What is being asked - Can you return the lines of the data below word for word, from the line containing "What do you" through the line containing "center [40, 544].", with both of those lines included and the pictures left out?

Provided records -
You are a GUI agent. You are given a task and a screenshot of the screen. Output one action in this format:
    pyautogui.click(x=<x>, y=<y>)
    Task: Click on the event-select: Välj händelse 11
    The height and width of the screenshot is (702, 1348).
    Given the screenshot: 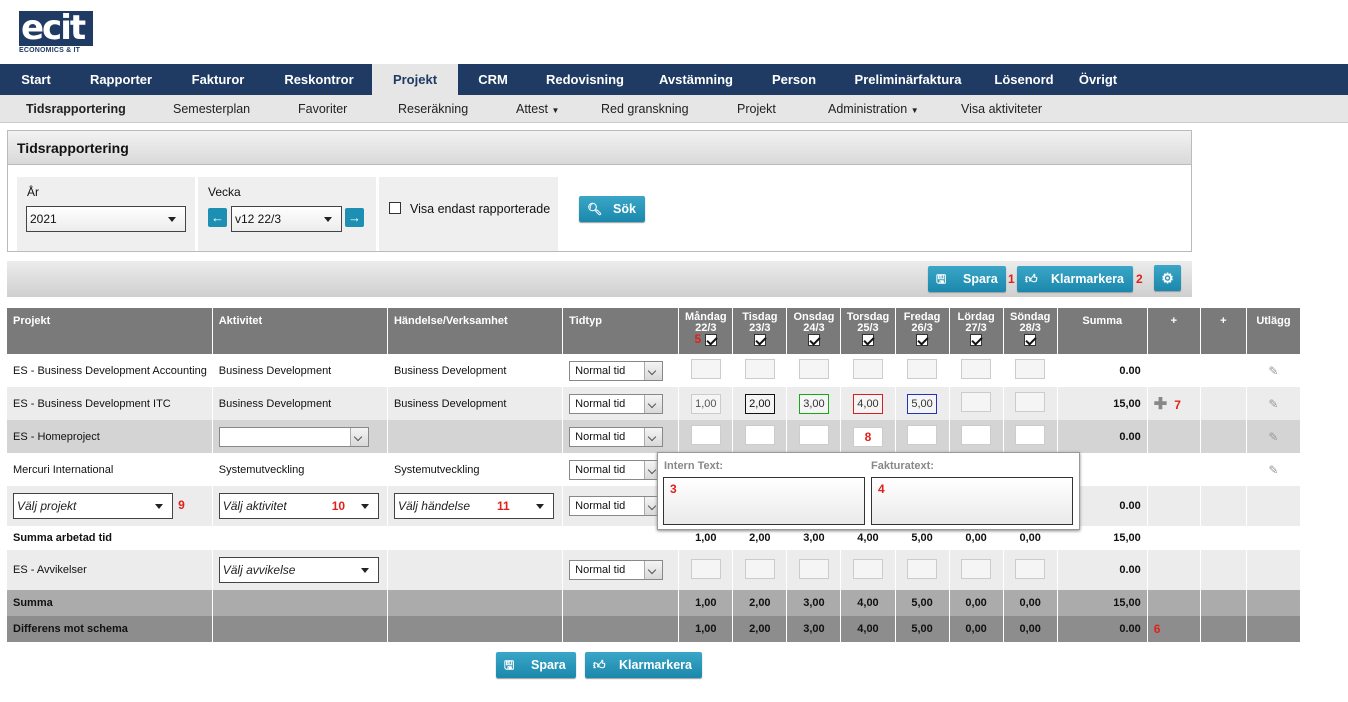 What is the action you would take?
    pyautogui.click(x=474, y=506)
* * *
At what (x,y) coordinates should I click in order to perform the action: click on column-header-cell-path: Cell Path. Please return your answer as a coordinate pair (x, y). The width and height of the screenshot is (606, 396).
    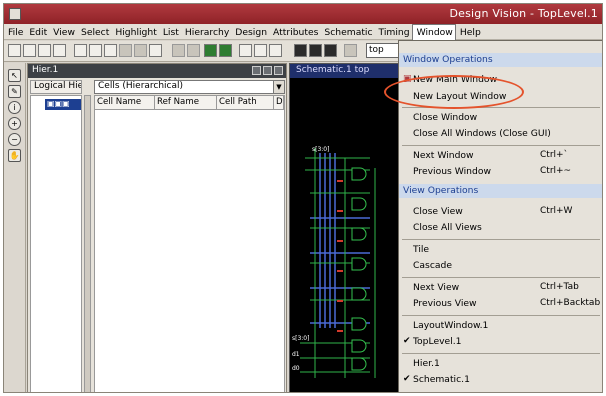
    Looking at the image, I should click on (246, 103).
---
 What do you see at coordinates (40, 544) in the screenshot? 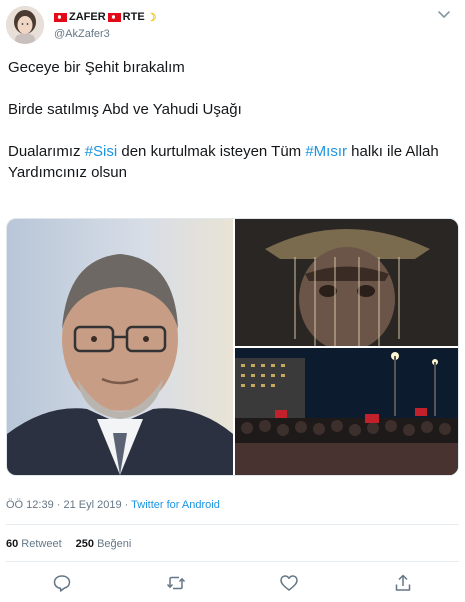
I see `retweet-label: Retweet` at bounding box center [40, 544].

Response to the task -
 What do you see at coordinates (40, 544) in the screenshot? 
I see `retweet-label: Retweet` at bounding box center [40, 544].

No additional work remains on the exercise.